TASK DESCRIPTION
Swap "chevron" for "small" in the records from the line that contains "Viewport: 1549px width, 784px" down to the line that contains "click(x=1221, y=335)", and give those lines back with nothing else changed. Leave the pictures out of your answer.

MATERIAL PROVIDED
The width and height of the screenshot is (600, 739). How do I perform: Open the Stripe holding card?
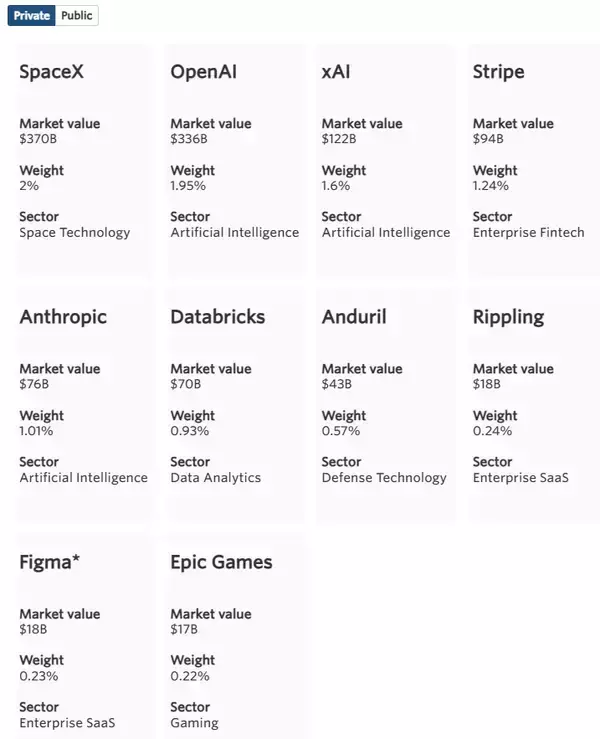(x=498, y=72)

==

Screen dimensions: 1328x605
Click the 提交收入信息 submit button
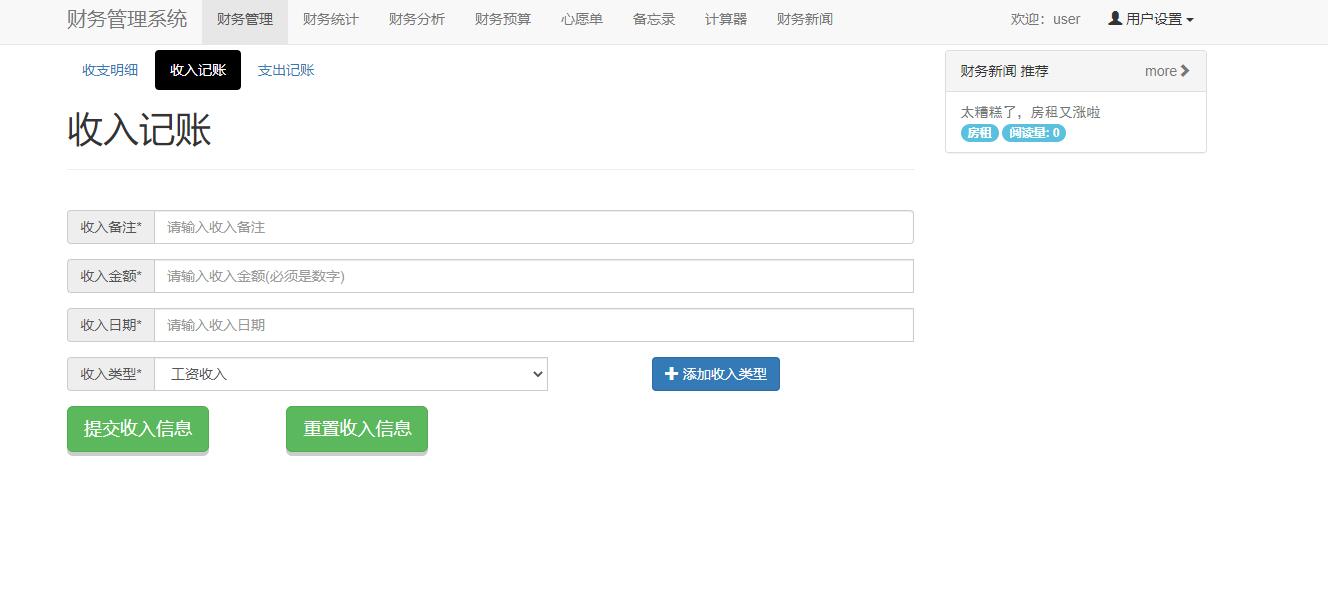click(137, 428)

* * *

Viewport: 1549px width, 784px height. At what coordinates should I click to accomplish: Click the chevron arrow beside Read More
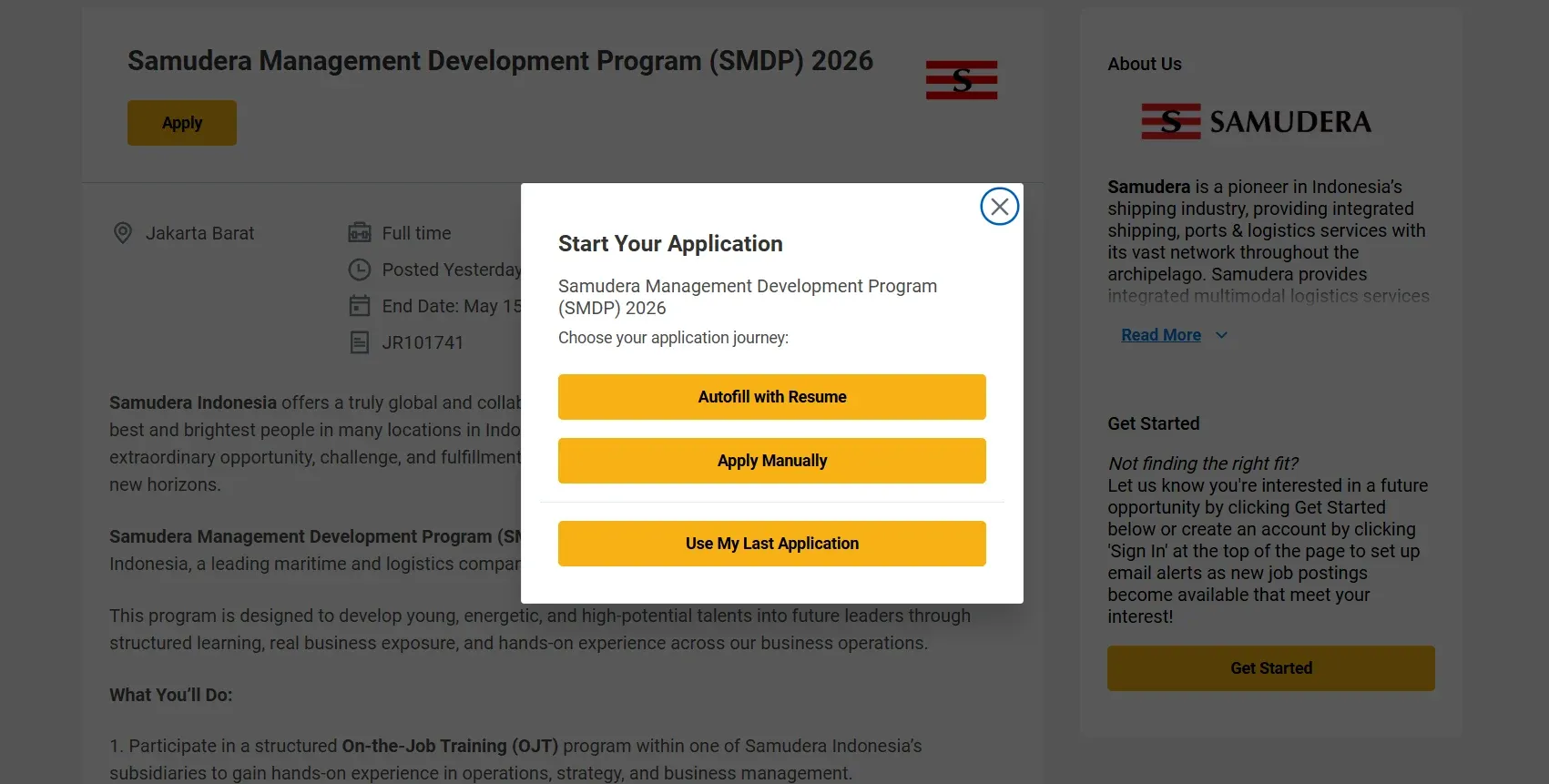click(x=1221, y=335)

EXERCISE OUTPUT
Viewport: 1549px width, 784px height. At what coordinates should I click to accomplish: Click the small arrow beside Read More
click(x=1221, y=335)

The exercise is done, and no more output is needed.